What to work on: Please copy out the entries until you have copied the line that contains "11 [button] (165, 86)", beginning with the first line.

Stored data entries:

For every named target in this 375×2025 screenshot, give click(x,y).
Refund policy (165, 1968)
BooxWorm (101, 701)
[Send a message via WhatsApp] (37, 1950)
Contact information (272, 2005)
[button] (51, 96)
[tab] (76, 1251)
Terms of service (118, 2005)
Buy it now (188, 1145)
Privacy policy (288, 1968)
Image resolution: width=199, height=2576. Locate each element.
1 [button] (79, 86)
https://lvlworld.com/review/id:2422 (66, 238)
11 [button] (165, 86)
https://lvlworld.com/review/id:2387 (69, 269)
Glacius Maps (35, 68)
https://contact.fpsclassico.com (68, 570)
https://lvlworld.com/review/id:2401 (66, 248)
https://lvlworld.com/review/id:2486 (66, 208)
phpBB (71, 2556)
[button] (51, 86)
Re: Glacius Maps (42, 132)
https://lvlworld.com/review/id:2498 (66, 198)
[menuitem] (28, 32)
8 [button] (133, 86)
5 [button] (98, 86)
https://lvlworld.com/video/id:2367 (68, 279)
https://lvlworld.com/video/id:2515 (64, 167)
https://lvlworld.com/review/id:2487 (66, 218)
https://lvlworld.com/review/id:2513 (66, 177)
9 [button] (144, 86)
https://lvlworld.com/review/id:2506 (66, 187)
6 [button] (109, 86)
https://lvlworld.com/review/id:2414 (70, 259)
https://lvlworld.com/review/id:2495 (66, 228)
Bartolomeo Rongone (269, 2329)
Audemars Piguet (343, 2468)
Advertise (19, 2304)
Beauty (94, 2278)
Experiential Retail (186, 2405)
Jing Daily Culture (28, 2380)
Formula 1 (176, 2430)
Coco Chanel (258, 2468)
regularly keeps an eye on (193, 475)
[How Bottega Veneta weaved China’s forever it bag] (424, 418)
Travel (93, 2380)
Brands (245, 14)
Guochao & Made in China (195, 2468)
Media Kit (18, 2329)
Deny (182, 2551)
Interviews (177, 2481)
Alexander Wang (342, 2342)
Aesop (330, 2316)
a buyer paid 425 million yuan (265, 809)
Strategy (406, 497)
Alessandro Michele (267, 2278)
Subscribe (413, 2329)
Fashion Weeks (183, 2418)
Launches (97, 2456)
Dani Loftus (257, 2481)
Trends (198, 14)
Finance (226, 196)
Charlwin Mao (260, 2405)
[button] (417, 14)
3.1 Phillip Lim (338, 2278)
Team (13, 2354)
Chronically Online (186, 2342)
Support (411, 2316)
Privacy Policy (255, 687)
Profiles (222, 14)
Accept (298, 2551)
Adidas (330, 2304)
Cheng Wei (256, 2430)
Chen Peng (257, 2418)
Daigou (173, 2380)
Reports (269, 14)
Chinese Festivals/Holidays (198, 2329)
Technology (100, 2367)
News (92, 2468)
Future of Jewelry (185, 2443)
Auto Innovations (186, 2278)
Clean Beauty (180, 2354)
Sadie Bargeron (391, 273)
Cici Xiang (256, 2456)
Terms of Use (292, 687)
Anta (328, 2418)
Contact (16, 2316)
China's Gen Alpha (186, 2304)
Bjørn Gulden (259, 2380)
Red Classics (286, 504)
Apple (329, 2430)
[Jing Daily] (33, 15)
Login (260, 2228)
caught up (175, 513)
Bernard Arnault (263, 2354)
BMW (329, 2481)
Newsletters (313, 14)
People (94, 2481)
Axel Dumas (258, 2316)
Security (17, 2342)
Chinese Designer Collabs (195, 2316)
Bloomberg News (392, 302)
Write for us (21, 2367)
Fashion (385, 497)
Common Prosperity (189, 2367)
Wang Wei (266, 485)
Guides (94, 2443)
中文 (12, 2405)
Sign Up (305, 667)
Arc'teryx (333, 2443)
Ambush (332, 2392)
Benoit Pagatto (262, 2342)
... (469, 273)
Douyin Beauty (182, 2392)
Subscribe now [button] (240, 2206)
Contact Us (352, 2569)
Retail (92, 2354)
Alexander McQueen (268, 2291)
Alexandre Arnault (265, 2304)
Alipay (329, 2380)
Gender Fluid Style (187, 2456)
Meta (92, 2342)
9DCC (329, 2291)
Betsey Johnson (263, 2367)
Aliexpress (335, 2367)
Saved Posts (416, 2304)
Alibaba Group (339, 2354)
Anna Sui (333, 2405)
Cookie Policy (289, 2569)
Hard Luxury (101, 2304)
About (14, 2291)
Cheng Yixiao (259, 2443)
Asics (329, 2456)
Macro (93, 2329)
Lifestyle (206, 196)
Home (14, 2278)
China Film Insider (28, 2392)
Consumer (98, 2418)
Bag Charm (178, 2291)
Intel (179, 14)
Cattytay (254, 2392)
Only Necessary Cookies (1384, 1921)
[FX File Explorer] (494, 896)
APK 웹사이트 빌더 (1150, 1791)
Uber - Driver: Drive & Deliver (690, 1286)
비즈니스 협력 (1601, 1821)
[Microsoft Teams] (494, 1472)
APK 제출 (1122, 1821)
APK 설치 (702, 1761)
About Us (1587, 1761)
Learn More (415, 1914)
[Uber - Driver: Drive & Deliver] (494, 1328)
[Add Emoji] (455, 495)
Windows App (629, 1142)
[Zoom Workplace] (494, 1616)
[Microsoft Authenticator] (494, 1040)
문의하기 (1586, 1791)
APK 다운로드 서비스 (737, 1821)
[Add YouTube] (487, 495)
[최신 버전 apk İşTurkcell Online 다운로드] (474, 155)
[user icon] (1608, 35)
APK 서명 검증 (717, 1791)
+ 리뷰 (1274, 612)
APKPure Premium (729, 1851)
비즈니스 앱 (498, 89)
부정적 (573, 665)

Answer to the problem:
For every named target in this 375×2025 screenshot, give click(x,y).
Refund policy (165, 1968)
BooxWorm (101, 701)
[Send a message via WhatsApp] (37, 1950)
Contact information (272, 2005)
[button] (51, 96)
[tab] (76, 1251)
Terms of service (118, 2005)
Buy it now (188, 1145)
Privacy policy (288, 1968)
Image resolution: width=199, height=2576. Locate each element.
1 [button] (79, 86)
https://lvlworld.com/review/id:2422 (66, 238)
11 [button] (165, 86)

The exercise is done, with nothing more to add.